A document instructing judicial staff in the dietary preferences of a Supreme Court judge offers a glimpse into the rarefied inner life of the Four Courts, where assistants share precise advice on skinning fish, preferred apple varieties and the correct receptacle with which to serve cream for coffee.
The document, which has been seen by The Irish Times, instructs a member of staff working for Mr Justice Peter Charleton of the Supreme Court on the best way to source and prepare food for the judge's lunch.
The judge chaired the first phase of the Disclosures Tribunal and has sat on the Supreme Court since 2014. The document was likely prepared by a judicial assistant who was handing-over duties to an incoming member of staff.
“Judge Charleton is very specific that he only wants English eating apples. This means only certain varieties will do,” it states.
“The mackerel that you’ll buy in Marks & Spencer cannot be served as is, but must have its skin removed. Use a flat-bladed knife to peel the skin, and once you have enough of it prised off from the main part of the fish, you can pull the rest off with your fingers.”
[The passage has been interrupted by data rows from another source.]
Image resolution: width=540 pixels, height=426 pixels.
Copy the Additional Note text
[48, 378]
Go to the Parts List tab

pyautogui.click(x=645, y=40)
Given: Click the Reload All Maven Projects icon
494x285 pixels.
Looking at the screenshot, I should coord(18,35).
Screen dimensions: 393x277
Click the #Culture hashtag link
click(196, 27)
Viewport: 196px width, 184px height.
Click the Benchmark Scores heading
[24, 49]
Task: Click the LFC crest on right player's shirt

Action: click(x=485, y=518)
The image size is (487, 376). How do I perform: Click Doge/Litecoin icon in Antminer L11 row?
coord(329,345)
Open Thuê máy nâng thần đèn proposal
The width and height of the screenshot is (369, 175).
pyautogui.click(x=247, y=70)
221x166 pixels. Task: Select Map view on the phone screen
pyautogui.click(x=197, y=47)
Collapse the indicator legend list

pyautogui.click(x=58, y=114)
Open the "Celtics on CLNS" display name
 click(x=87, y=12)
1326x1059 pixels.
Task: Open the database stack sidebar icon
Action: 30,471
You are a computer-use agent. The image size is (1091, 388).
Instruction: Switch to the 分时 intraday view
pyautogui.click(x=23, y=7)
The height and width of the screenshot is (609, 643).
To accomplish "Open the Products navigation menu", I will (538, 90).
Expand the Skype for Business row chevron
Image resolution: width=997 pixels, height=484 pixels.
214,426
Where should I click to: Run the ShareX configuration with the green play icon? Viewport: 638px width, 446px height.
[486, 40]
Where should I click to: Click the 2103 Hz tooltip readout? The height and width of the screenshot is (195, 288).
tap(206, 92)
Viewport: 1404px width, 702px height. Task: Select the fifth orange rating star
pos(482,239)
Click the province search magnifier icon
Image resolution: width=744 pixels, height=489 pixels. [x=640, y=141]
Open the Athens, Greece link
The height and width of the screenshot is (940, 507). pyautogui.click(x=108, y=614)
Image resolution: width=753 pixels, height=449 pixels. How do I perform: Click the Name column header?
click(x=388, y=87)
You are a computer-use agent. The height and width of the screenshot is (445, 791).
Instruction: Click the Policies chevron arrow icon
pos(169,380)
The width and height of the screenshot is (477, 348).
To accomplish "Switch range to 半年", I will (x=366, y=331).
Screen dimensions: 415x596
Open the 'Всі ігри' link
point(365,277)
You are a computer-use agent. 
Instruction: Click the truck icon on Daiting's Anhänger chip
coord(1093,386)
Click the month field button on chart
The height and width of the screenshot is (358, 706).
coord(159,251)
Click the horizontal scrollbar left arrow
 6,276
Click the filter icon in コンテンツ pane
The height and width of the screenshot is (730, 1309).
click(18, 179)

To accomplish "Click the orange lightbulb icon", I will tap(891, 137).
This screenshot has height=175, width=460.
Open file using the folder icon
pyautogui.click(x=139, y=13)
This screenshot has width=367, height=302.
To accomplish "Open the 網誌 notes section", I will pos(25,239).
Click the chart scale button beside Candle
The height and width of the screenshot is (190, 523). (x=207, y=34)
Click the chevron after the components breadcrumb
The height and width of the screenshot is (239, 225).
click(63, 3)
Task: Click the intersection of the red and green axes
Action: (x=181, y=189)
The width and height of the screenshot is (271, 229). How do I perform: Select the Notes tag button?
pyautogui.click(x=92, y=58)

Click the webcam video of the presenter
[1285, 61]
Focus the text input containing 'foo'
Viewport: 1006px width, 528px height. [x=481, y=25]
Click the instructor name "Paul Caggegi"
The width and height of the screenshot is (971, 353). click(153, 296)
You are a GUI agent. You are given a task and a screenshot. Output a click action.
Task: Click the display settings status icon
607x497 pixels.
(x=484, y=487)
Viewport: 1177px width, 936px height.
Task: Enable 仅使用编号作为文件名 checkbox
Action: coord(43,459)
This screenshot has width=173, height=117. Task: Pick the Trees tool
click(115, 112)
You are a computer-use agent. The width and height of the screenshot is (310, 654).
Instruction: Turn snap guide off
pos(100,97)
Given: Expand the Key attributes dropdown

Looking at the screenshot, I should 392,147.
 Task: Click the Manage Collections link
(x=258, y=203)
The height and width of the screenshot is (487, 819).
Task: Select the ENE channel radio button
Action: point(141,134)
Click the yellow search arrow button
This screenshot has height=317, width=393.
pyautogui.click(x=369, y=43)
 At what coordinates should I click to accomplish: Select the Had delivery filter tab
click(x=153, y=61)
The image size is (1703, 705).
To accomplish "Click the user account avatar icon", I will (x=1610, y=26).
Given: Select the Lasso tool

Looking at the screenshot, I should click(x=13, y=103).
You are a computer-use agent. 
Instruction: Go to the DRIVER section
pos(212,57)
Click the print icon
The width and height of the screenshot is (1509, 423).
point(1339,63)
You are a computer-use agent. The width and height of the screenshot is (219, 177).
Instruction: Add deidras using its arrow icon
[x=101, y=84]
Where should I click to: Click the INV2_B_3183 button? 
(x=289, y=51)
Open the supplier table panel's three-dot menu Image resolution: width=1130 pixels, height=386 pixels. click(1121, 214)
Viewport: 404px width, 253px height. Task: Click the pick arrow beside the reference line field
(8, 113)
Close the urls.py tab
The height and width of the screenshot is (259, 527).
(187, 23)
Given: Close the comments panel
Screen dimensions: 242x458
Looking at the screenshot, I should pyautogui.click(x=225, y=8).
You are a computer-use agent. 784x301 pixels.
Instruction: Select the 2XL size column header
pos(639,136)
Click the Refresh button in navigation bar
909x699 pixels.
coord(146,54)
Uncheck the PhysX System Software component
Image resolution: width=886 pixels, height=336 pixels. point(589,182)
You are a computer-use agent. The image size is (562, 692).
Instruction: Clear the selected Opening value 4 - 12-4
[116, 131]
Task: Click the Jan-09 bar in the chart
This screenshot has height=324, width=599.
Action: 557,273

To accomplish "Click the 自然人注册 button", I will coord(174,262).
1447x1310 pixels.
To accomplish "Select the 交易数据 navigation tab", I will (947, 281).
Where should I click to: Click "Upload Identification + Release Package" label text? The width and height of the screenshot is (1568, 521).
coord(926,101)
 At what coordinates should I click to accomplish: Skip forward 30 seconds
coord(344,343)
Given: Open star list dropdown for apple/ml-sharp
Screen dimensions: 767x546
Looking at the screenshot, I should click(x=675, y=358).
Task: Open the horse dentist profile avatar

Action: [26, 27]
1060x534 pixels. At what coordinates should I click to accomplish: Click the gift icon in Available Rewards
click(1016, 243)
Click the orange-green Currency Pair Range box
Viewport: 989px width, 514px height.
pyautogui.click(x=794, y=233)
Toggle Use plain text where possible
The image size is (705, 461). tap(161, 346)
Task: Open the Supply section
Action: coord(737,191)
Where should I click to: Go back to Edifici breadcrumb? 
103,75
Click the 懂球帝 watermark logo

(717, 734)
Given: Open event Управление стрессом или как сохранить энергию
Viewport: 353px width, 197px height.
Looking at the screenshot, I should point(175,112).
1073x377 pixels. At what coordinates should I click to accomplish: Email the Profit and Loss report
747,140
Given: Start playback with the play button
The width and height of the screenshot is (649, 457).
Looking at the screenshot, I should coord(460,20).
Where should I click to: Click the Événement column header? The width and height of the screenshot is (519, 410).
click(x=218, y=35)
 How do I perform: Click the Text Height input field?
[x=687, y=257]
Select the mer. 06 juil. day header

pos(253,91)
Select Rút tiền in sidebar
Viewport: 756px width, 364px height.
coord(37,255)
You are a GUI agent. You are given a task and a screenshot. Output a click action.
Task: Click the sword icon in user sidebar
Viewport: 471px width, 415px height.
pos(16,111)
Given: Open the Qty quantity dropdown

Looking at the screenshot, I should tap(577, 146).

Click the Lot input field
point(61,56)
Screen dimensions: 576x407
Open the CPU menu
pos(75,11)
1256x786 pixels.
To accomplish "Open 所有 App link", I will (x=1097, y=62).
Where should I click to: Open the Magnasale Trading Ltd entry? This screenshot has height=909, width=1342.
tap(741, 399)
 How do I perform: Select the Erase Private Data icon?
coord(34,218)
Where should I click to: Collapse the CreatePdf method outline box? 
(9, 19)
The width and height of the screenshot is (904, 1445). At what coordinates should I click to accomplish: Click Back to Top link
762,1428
When guests arrive for coffee, it is served “on the little multicoloured cups and saucers with a spoon on the side. The cream is to be put in the pouring cow (don’t worry, I will show you the pouring cow)”.
Any food purchased would have been bought by the judge for himself, not by the judicial assistant. Assistants are generally junior lawyers or recently qualified law graduates. They were introduced during the recession to replace “tipstaff” who were most often retired gardaí or soldiers. The Supreme Court did not respond to a request for comment.
Other preferences revealed in the document are Hobnob biscuits and "thin Orkney oatcakes, specifically, nothing else will do".